Interactive Advertising Bureau (IAB) President and CEO Randall Rothenberg said he wants metrics firms Nielsen/NetRatings (NNR) and comScore to join the 21st century.

In an open letter to comScore President Magid Abraham and Nielsen/NetRatings President and CEO William Pulver, Rothenberg said he wants their companies to commit their interactive-audience measurement processes to a third-party audit.

The problem, Rothenberg writes, is that NNR and comScore numbers are still based on small samples of Internet users.

The sample sets are called “panels” in the advertising industry and Rothenberg laments their quaintness, recalling how in the 20th century there were “small panels of Americans who allowed their TV sets to be wired, filled in diaries, or sent prepaid postcards listing their preferences back to the research firms in the Princeton-New York corridor.”

Quoting himself from an article in an 1998 issue of Wired, Rothenberg explains how these panels fail to take advantage of what he has always seen as the Internet’s promise, “its ability to tell, to a high degree of certitude, how many people are coming to, perusing, and engaging with a media outlet.”

Panel measurements, he argues, are the cause for discrepancies between server-logs and the numbers comScore and NNR publish.
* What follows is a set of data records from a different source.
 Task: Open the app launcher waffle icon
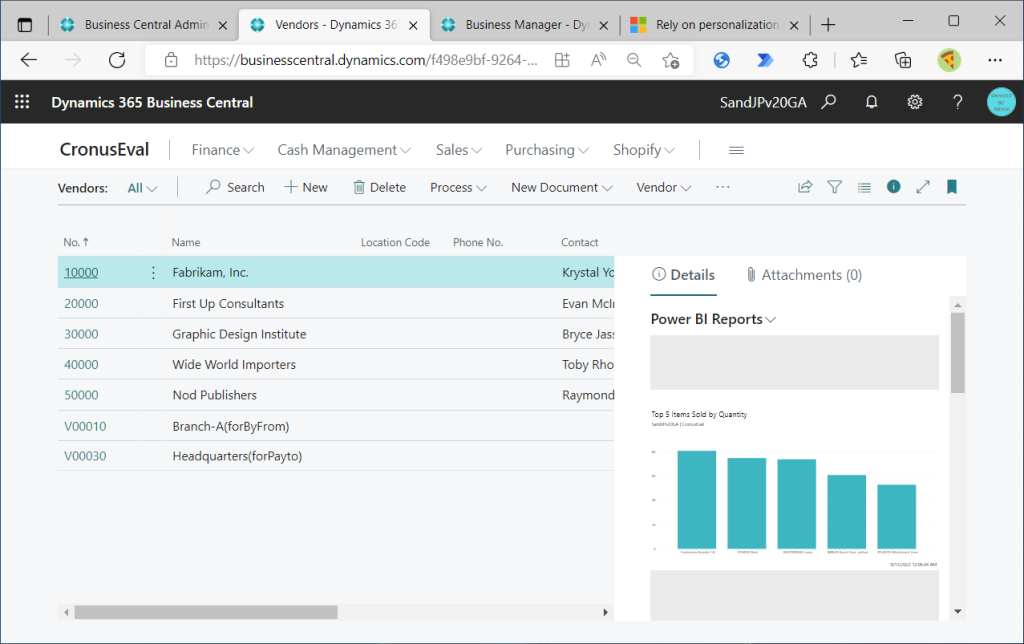click(x=22, y=102)
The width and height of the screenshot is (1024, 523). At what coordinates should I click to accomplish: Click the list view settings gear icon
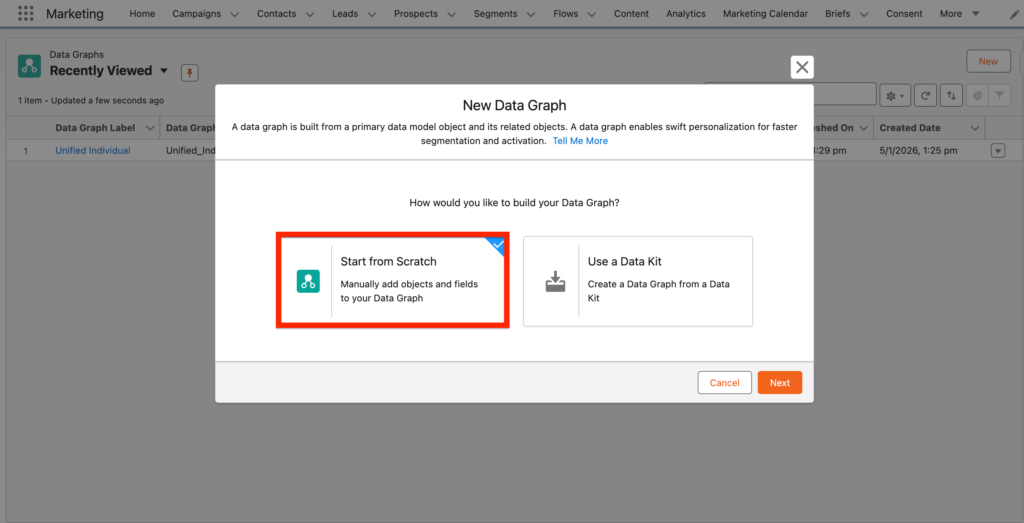click(895, 95)
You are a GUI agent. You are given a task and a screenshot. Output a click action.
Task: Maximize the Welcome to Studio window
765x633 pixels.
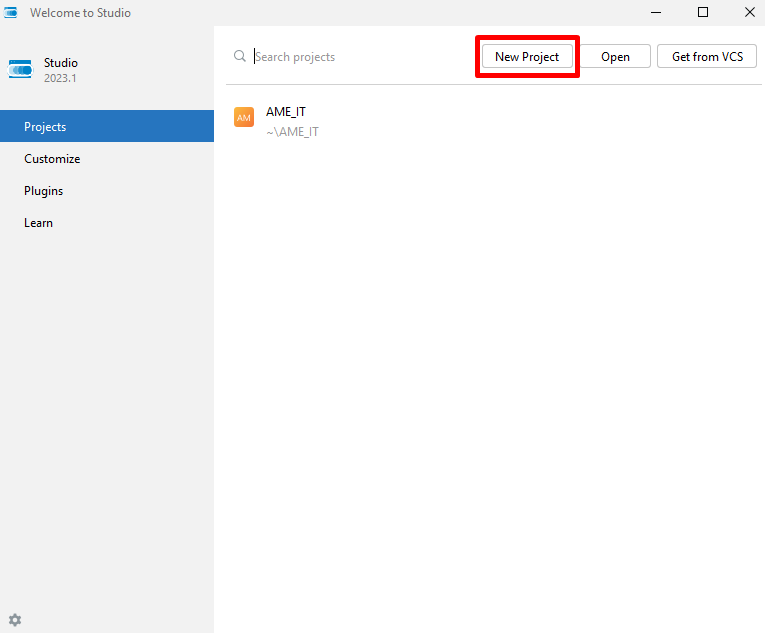point(703,13)
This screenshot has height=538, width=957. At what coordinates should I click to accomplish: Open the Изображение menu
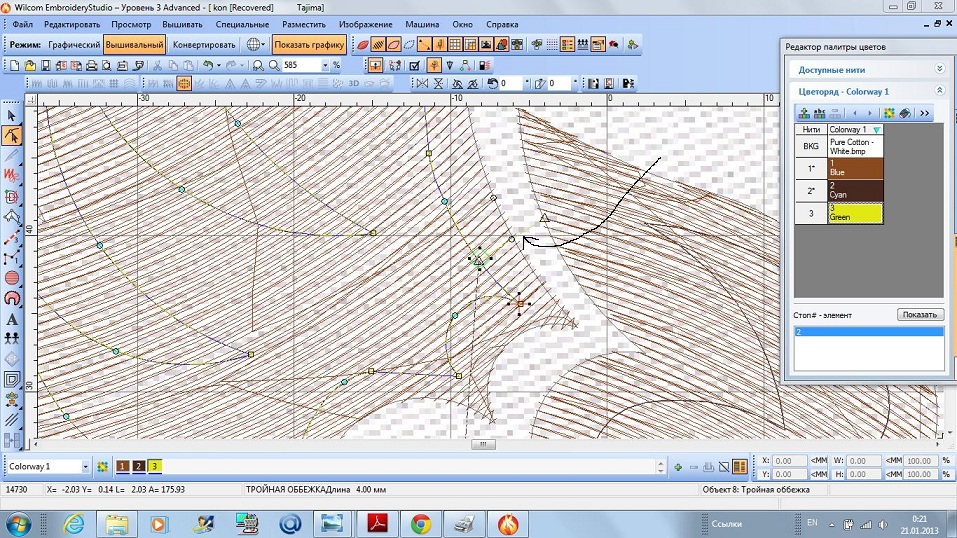coord(364,22)
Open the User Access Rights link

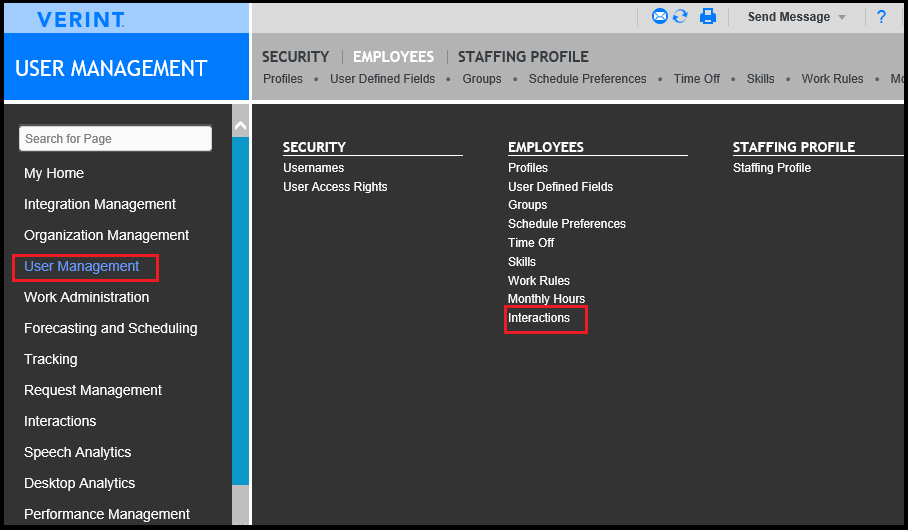(335, 187)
Those discrepancies make it too hard for advertisers to determine if they are getting what they are paying for at a time when they are increasingly relying on the Internet to market.

Internet advertising revenues rose by 34 percent in 2006 to $16.8 billion.

Rothenberg warns that the Internet advertising industry’s growth, and consequently NNR and comScore’s own, depend on “providing fact-based audience measurement.”

He said that NNR and comScore should submit to a third-party audit led by the The Media Ratings Council (MRC), chartered by the United States Congress.

In a response email sent to, comScore said it welcomes the objective outlined in Rothenberg’s letter of “achieving transparency in panel methods.”

“comScore’s panel methodologies reflect the investment of millions of dollars and years of research and development. We are confident that they will stand the scrutiny of a third party evaluation,” comScore said, noting that it’s already begun to work with the MRC.

ComScore defends the panel method by arguing that server logs over-report user visits due to the fact that, between visits to a particular site, users tend to delete the software servers use to identify unique visitors.

Nielsen//NetRatings did respond to requests for comment.